Posted: Fri Jun 08, 2012 8:29 pm



NGPercussion wrote:Some good things here. I like to use an exercise I got from my high school tech: eighth note add in.

The center snare or section leader starts playing eighths on the right hand, full extension, nice and relaxed, and the left hand is relaxed at the side. After a bit, you or the band director or whoever is in charge points to the next person and they start at three inches, playing unison with the first player, and build up in height until they too, reach fulle extension in unison. Then, you repeat this process with the other players, and they do the same thing. You can add all of the snares in first, then the tenors, then basses, or add players randomly in across the section, or start from the right and go to the left, or really anything you want to do. You can also try setting an order and having the kids come in when they think the time is right and everything is clean. It may take five minutes, or it may take thirty seconds for the next player to think everyone is together before coming in.

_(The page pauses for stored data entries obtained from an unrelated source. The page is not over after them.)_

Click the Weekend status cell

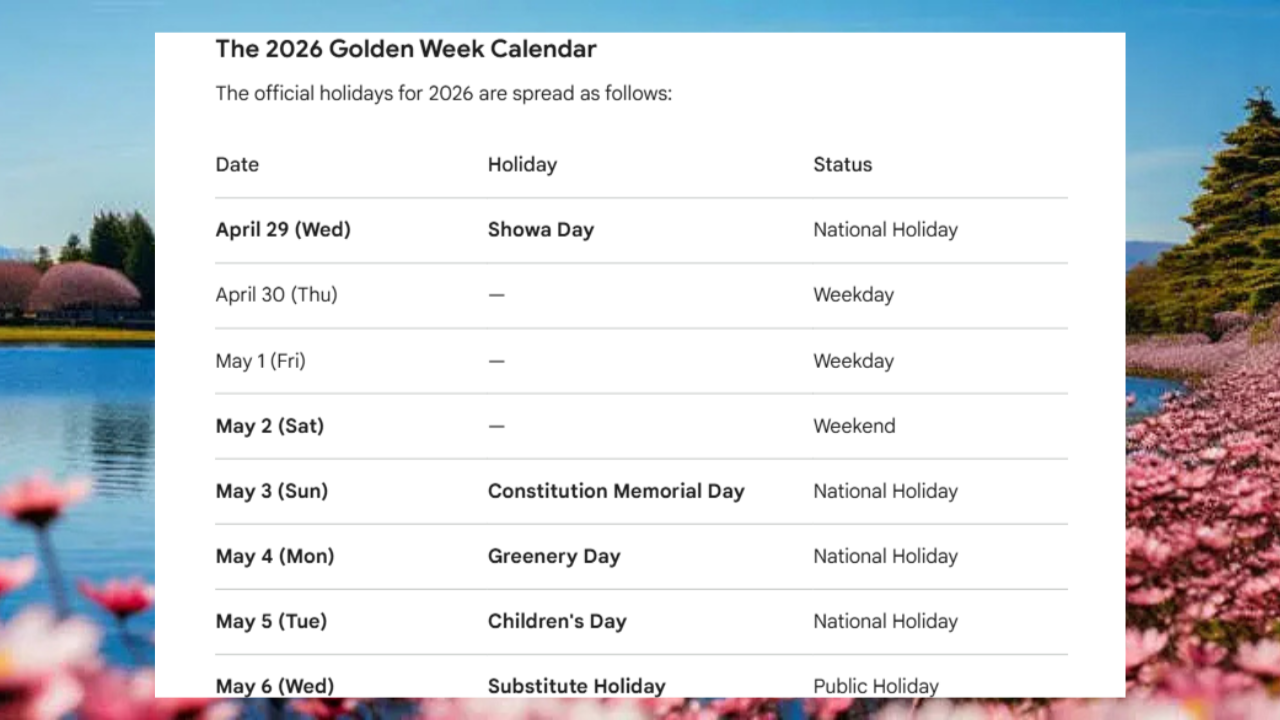tap(854, 426)
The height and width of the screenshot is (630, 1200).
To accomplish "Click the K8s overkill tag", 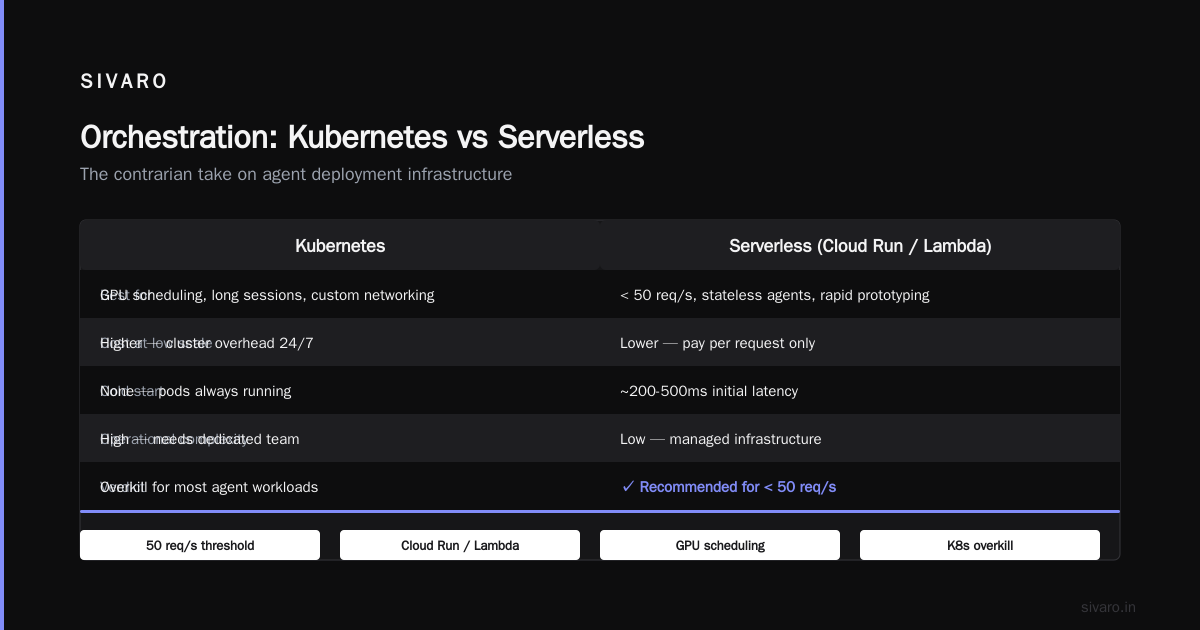I will tap(980, 545).
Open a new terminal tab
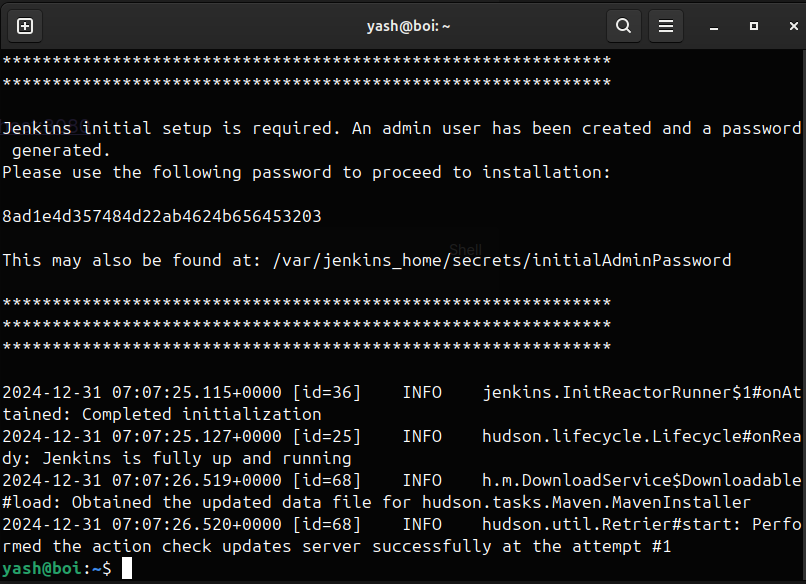Screen dimensions: 806x584 pyautogui.click(x=25, y=26)
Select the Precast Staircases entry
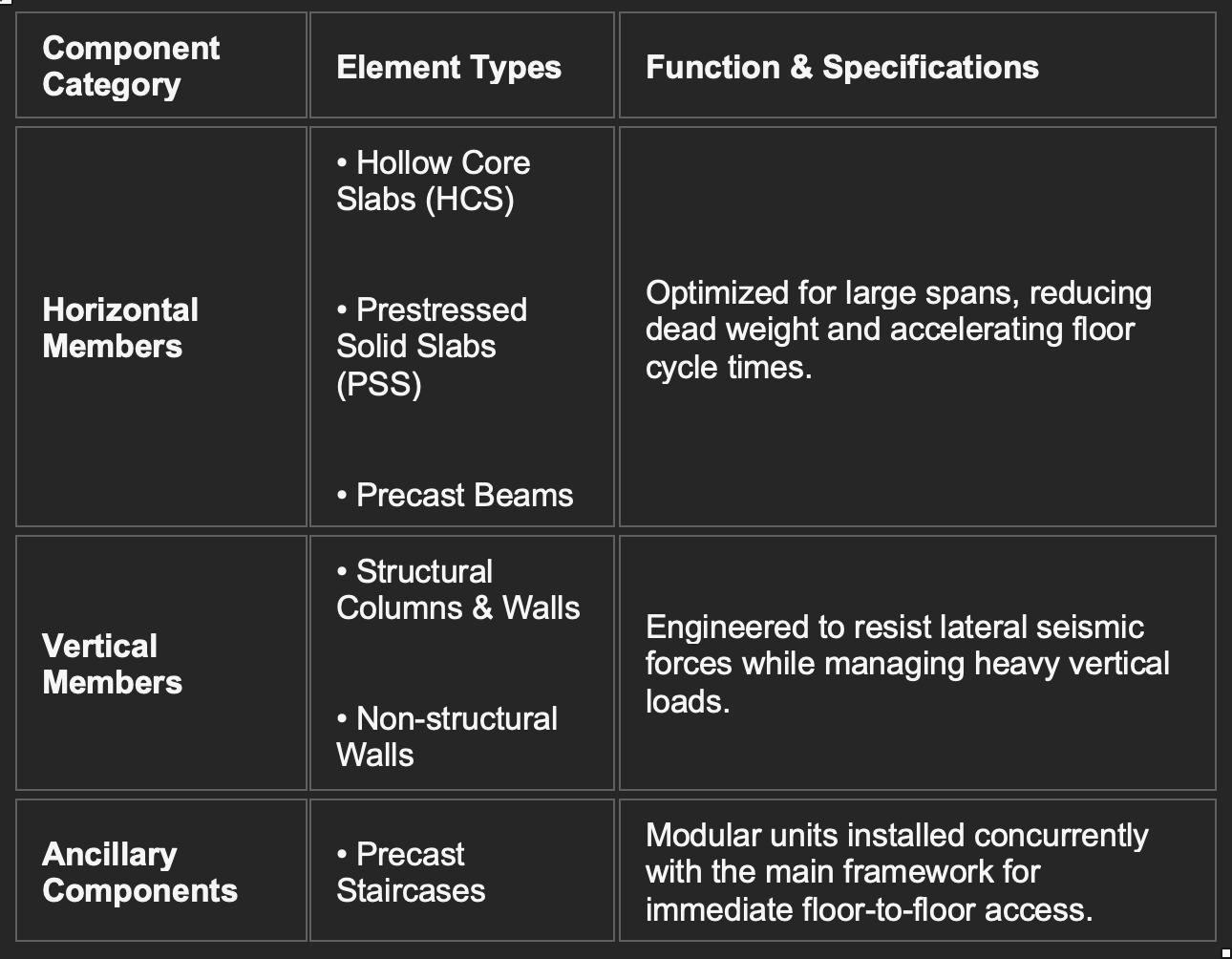The height and width of the screenshot is (959, 1232). click(411, 872)
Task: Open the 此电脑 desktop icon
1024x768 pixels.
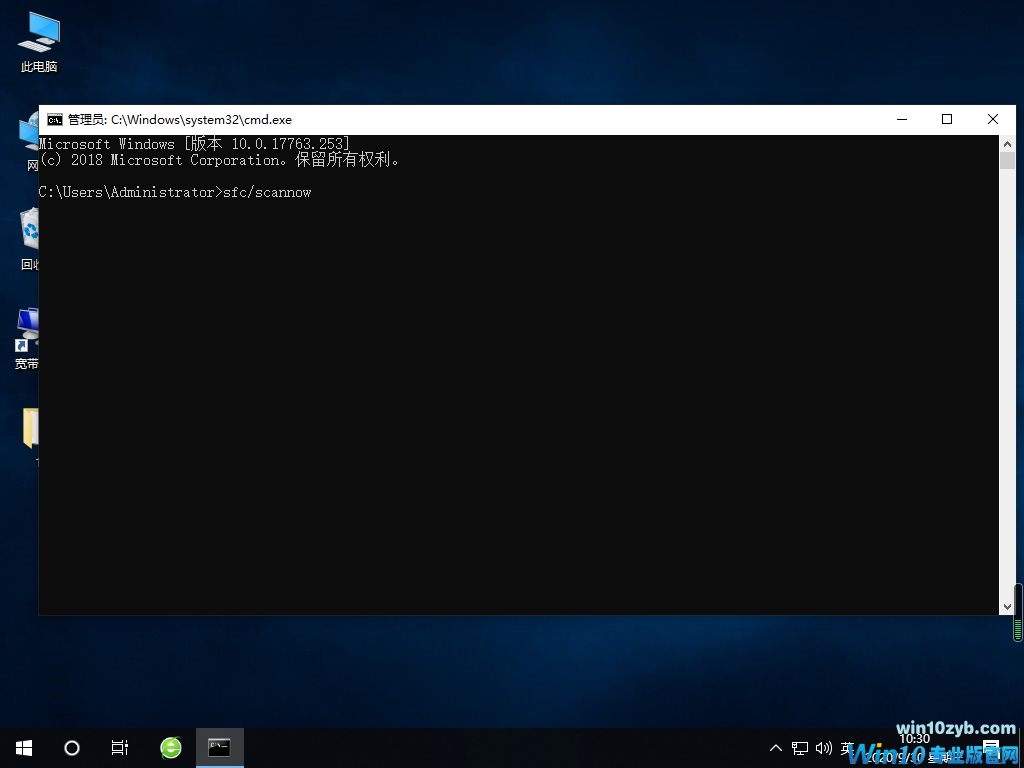Action: (x=38, y=40)
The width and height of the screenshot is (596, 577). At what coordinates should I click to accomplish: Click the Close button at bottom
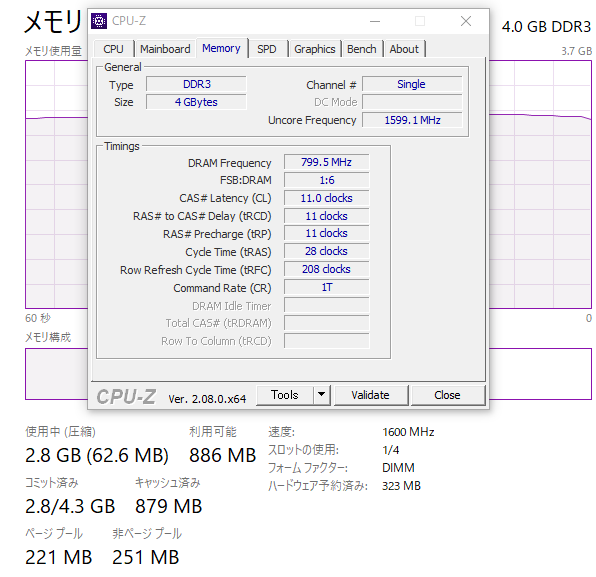[447, 395]
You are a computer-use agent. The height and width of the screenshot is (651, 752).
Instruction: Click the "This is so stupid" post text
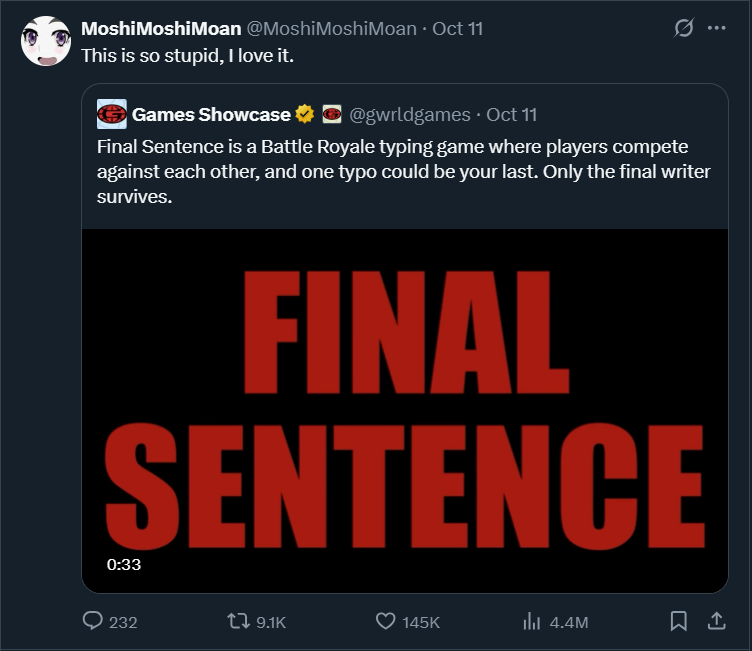pos(187,53)

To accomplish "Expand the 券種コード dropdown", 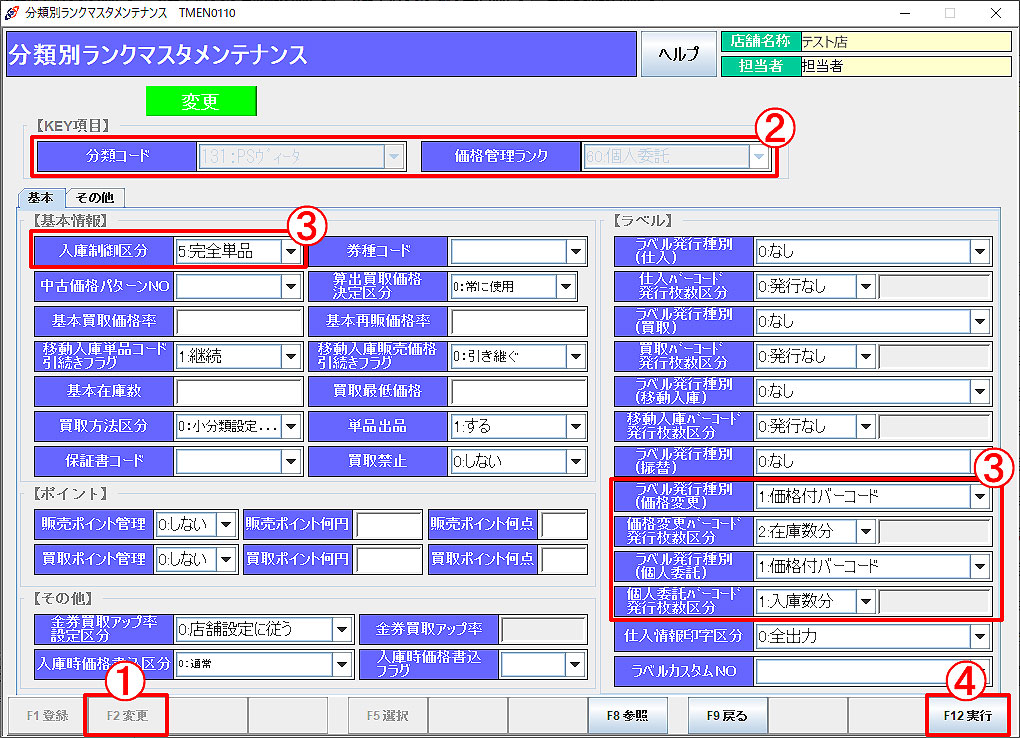I will [575, 251].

Also, try off the left. Try different formations, like different shapes or forms you make in the field show, or use your parade set up.

Do the same with all of your warm ups: rolls, double beat, accent tap, etc. This will do wonders. And always experiment with forms and how you set your line up in a rehearsal. Don't be afraid to change it. I think this will help out a lot, personally.
we do the same thing, and also as the yget better, center will purposefuly push or pull the tempo, and alter dynamics to see if everyone os listening where they should.

Later on in the season, we will also do it on the field in any tricky drill forms, and then put show music to it
Iv'e got sXe!!!!
NAATD!!!!
Up the Antix!!!!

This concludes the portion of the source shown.